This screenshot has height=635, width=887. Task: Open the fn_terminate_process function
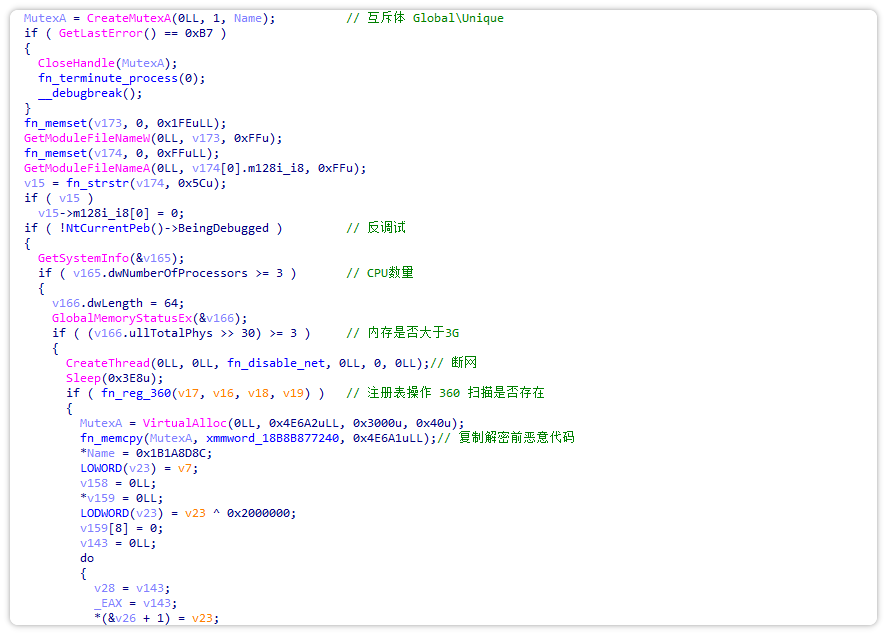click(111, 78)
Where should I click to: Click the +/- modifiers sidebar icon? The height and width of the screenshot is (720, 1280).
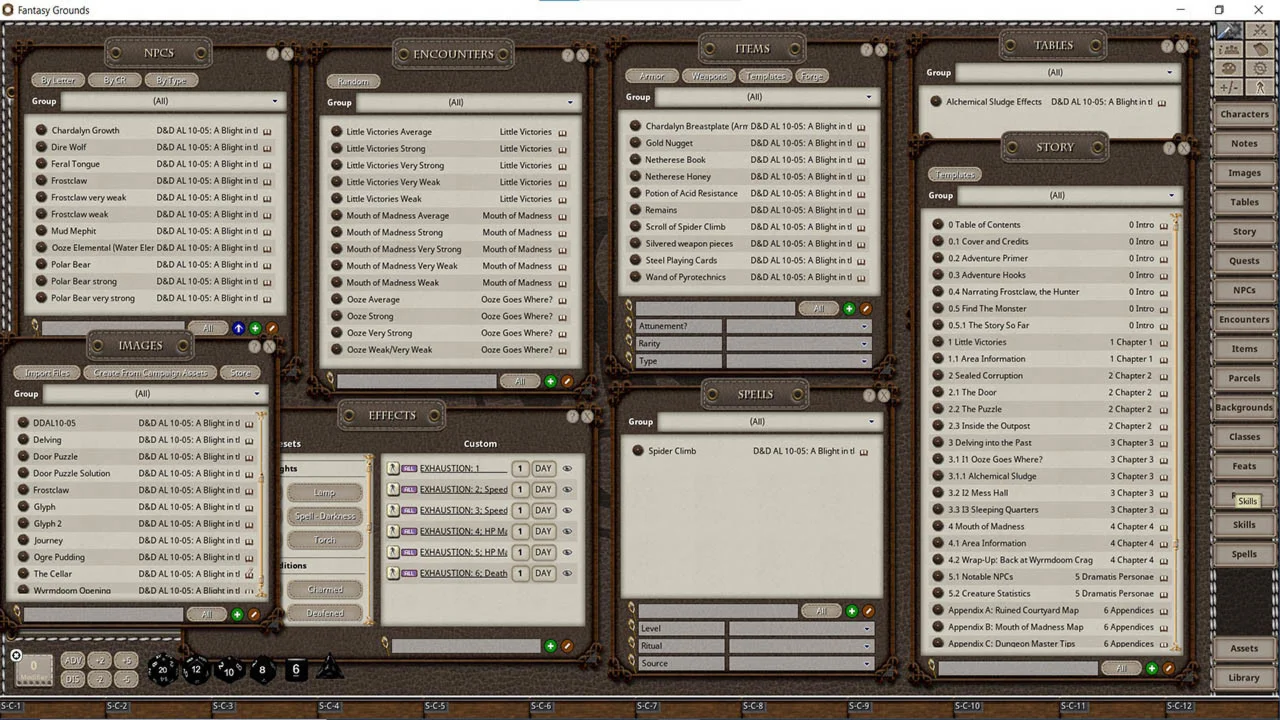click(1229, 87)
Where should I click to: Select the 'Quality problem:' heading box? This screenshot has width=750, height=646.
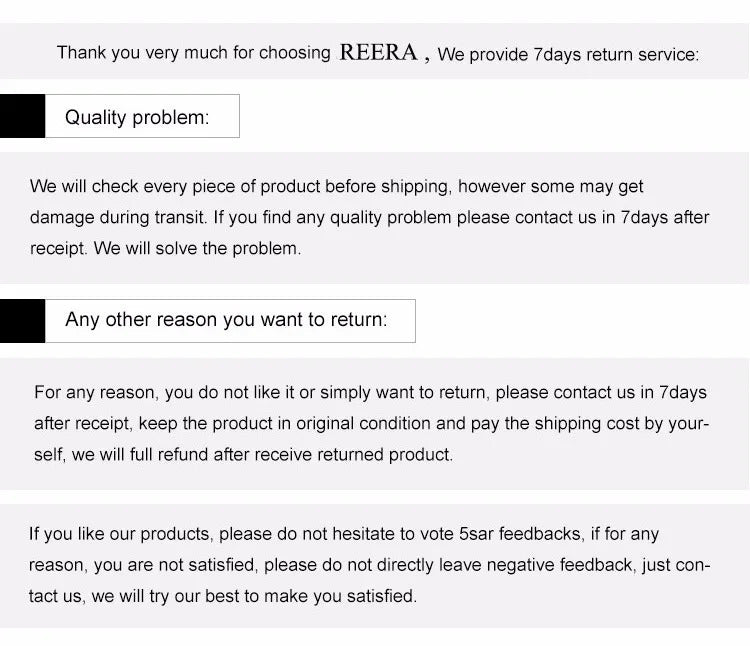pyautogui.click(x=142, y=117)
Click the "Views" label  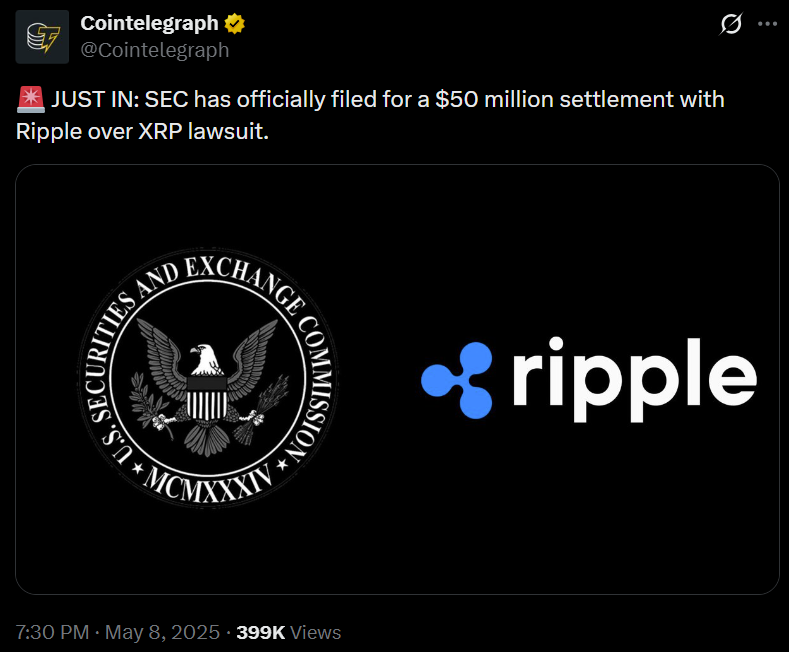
========================================
#### WORK TO COMPLETE:
Could you reproduce the whole listing above word for word, leaving out the pictures?

#### ANSWER TO THIS EXERCISE:
This screenshot has height=635, width=887. Task: Open the fn_terminate_process function
click(111, 78)
Where should I click to: Click the +/- modifiers sidebar icon? The height and width of the screenshot is (720, 1280).
click(1229, 87)
Where should I click to: Select the 'Quality problem:' heading box? This screenshot has width=750, height=646.
pyautogui.click(x=142, y=117)
Click the "Views" label  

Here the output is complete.